Pour les LGBT+ du monde arabe, les brassards One Love pourraient favoriser l'homophobie après la CDM 2022
Dans le Golfe et le monde arabe, beaucoup déplorent les campagnes occidentales pro-LGBT+ contre le Qatar, craignant qu'elles n'exacerbent davantage encore l'homophobie dans la région.
"Ce n'est pas idéal de vivre dans l'ombre, mais ce n'est pas génial non plus d'être mis sous les feux des projecteurs", s'agace un Bahreïni de 32 ans, proche de la communauté LGBT+ (lesbiennes, gays, bisexuels, transgenres et queer) dans ce royaume du Golfe, où l'homosexualité n'est pas officiellement pénalisée.
Le jeune entrepreneur de Manama, ayant requis l'anonymat, ne cache pas sa colère contre les équipes européennes qui insistent pour porter le brassard "One Love" aux couleurs arc-en-ciel, symbole des communautés LGBT+, pendant la Coupe du monde de football au Qatar, pays où l'homosexualité est criminalisée."On n'a jamais demandé à un membre de la communauté homosexuelle ici ce qu'il en pensait", fustige le trentenaire bahreïni, se disant "inquiet" pour l'avenir, avec l'avalanche de réactions homophobes sur les réseaux sociaux et dans son entourage.

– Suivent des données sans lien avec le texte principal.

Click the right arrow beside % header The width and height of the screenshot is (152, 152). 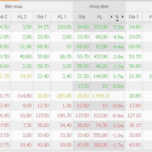click(123, 17)
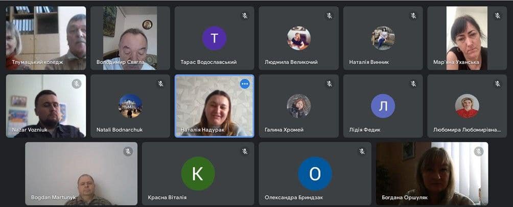Click muted mic icon on Олександра Бриндзак tile
Viewport: 513px width, 207px height.
coord(362,151)
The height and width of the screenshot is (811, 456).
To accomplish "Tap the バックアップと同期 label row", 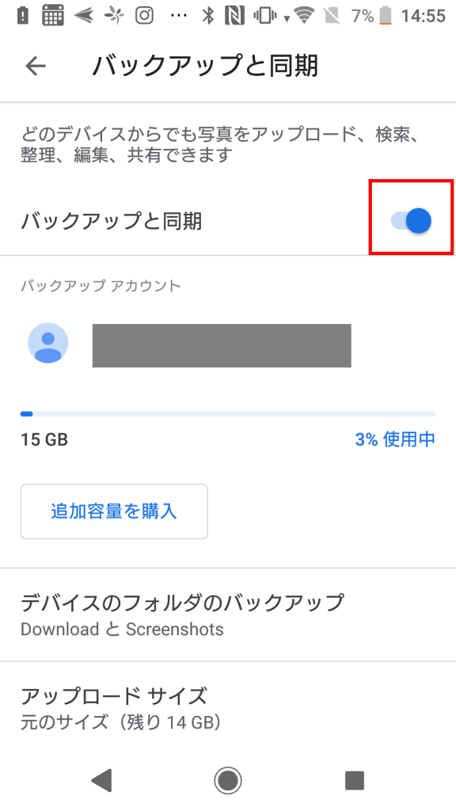I will [x=228, y=221].
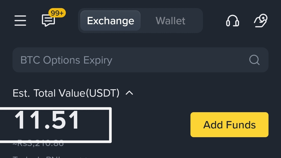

Quelques mois plus tôt, il avait déjà été échaudé par certaines ambassades américaines dans le Golfe ayant hissé le drapeau arc-en-ciel ou publié des messages sur les droits des minorités sexuelles, notamment à Bahreïn, au Koweït et aux Émirats arabes unis. "Je ne cache pas nécessairement qui je suis mais je ne me balade pas non plus en brandissant un drapeau arc-en-ciel", ironise le jeune homme.
Selon lui, les campagnes occidentales "nuisent beaucoup" aux communautés LGBT+ d'une région "très homophobe" mais où les autorités et la société ont pris l'habitude de fermer les yeux, surtout vis-à-vis de ses citoyens et certains expatriés vivant de manière privilégiée.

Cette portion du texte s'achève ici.